Sebagian besar biota akuatik sensitif terhadap perubahan pH dan menyukai nilai pH sekitar 7 – 8,5. Nilai pH sangat mempengaruhi proses biokimiawi perairan. pH juga mempengaruhi toksisitas suatu senyawa kimia. Senyawa amonium yang dapat terionisasi banyak ditemukan pada perairan yang memiliki pH rendah (Effendi, 2003).

Pengukuran pH air dapat dilakukan dengan cara kolorimetri, dengan kertas pH, atau dengan pH meter. Pengukurannya tidak begitu berbeda dengan pengukuran pH tanah, hanya saja disini pengukuran dilakukan tanpa pengenceran.

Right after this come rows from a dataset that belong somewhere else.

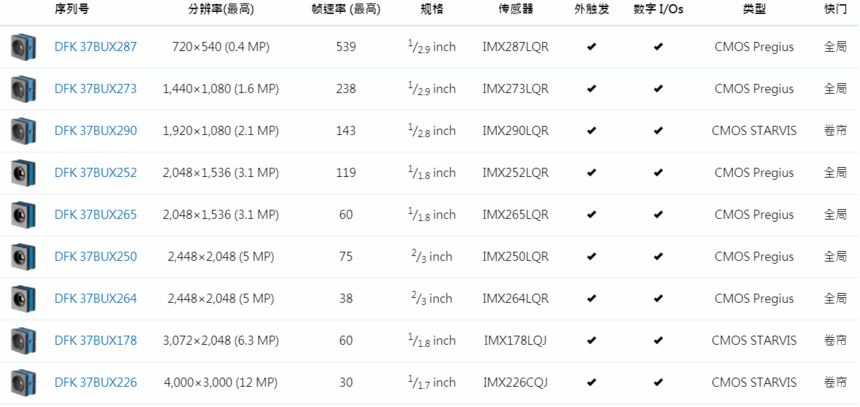This screenshot has width=860, height=407.
Task: Click the 传感器 column header
Action: (x=515, y=9)
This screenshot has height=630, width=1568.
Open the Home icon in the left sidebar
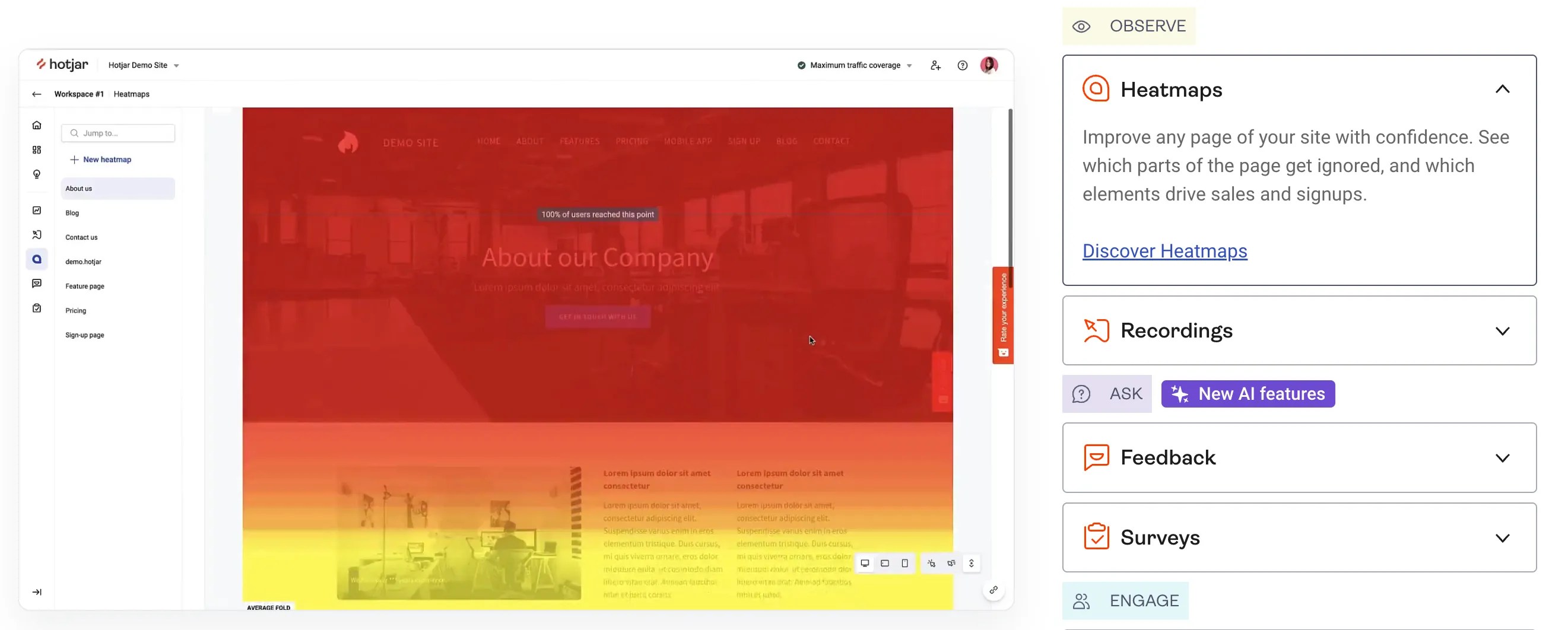point(37,125)
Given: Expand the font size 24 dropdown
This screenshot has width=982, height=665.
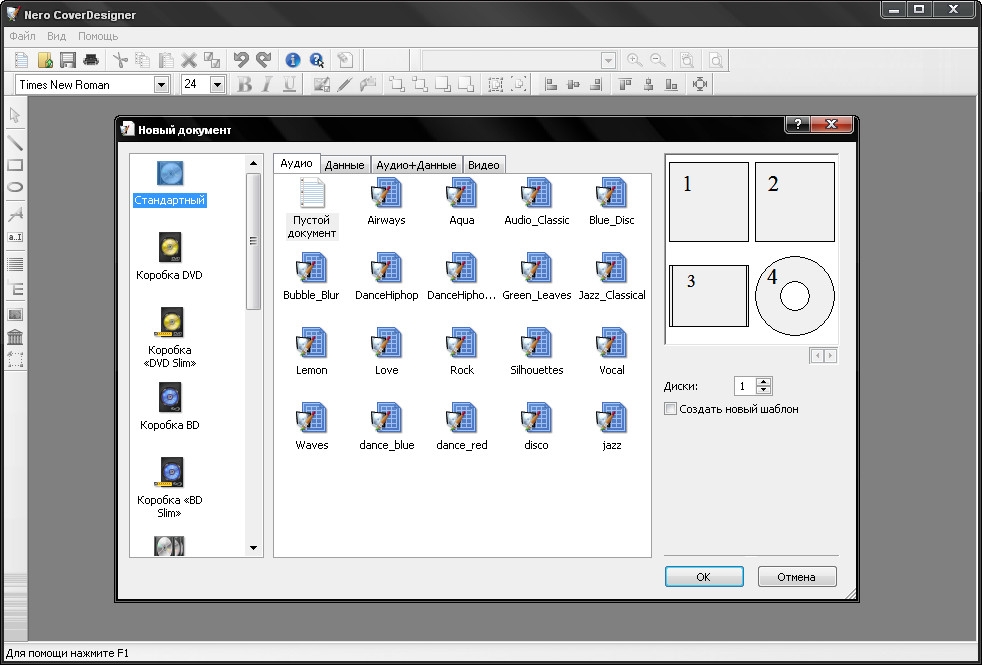Looking at the screenshot, I should pos(217,85).
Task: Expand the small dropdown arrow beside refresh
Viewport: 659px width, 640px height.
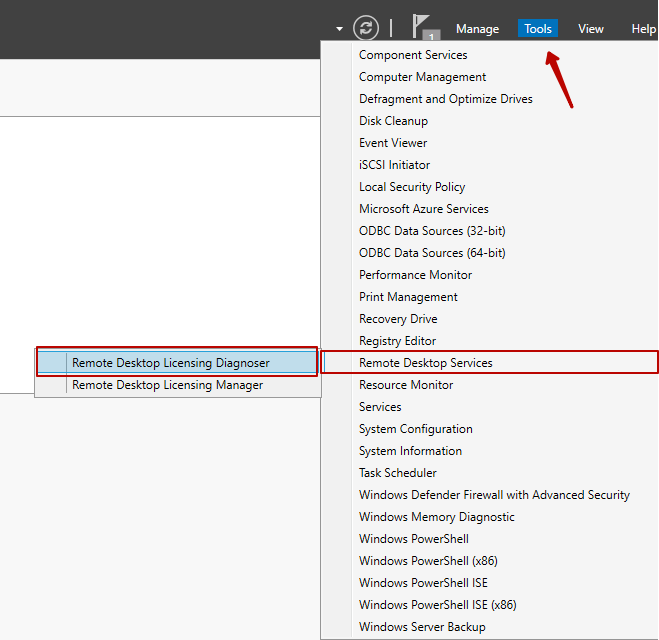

Yang perlu diperhatikan dalam pengukuran pH air adalah cara pengambilan contohnya harus benar, bila akan mengukur pH air dari kedalaman tertentu haruslah contoh air diambil dengan alat seperti yang digunakan pada pengukuran suhu air (Suin, 2002).

DO (Dissolved Oxygen)

Kelarutan maksimum oksigen didalam air terdapat pada suhu 0OC, yaitu sebesar 14,16 mg/l O2. Konsentrasi ini akan menurun sejalan dengan meningkatnya suhu air. Dengan peningkatan suhu akan menyebabkan konsentrasi

oksigen akan menurun dan sebaliknya suhu yang semakin rendah akan meningkatkan konsentrasi oksigen terlarut (Barus, 2004).

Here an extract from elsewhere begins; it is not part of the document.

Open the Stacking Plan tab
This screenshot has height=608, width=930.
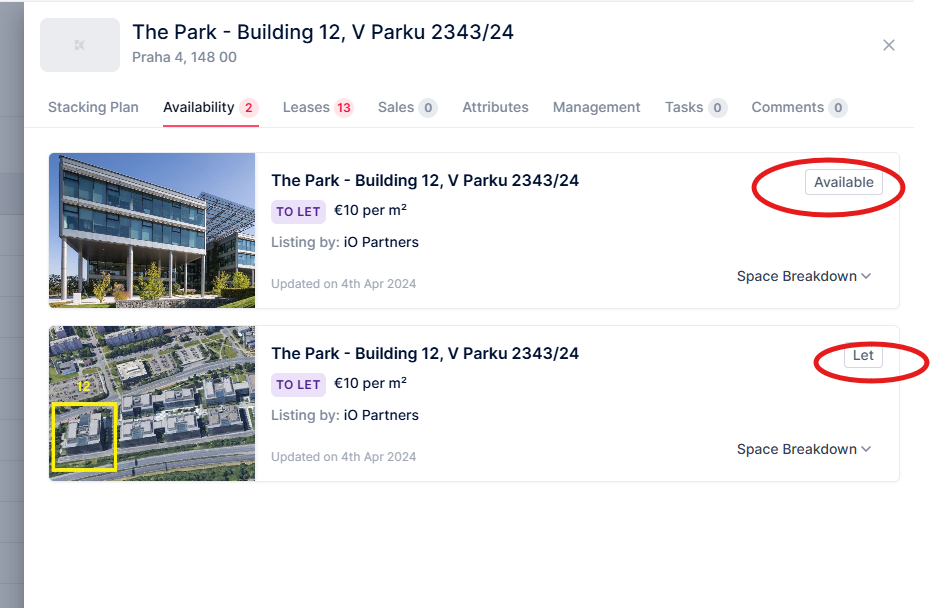(x=93, y=107)
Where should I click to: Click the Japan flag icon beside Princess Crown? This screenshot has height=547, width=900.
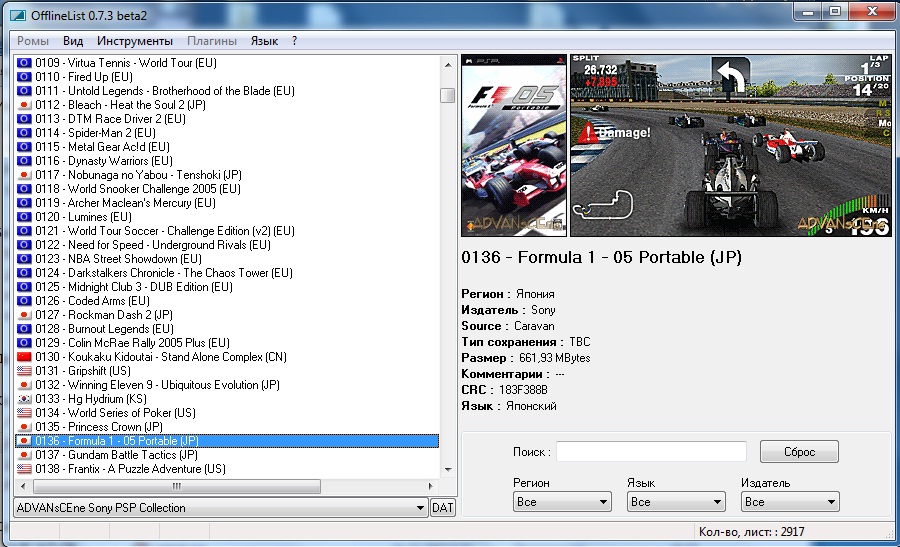point(25,427)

Kelarutan oksigen dalam air dapat dipengaruhi oleh suhu, tekanan parsial gas-gas yang ada di udara maupun di air, kadar garam dan adanya senyawa yang terkandung dalam air. Konsumsi oksigen pada ikan bervariasi menurut spesies, ukuran, aktivitas dan suhu air. Umumnya pengaruh DO terhadap kehidupan ikan adalah sebagai berikut: DO di bawah 3 ppm, tidak cocok untuk kehidupan ikan;

DO dari 3-6 ppm, tidak cocok untuk kehidupan ikan; dan DO di atas 6 ppm, cukup cocok untuk kehidupan ikan (Nugroho, 2006).

Oksigen merupakan faktor yang paling penting bagi organisme air. Semua tumbuhan dan hewan yang hidup dalam air membutuhkan oksigen yang terlarut untuk bernafas. Oksigen yang terlarut dalam air berasal dari udara dan hasil dari fotosintesis tumbuhan yang ada didalam air. Oksigen dari udara terlarut masuk dalam air karena adanya difusi langsung, dan agitasi permukaan air oleh aksi angin dan arus turbulen (Suin, 2002).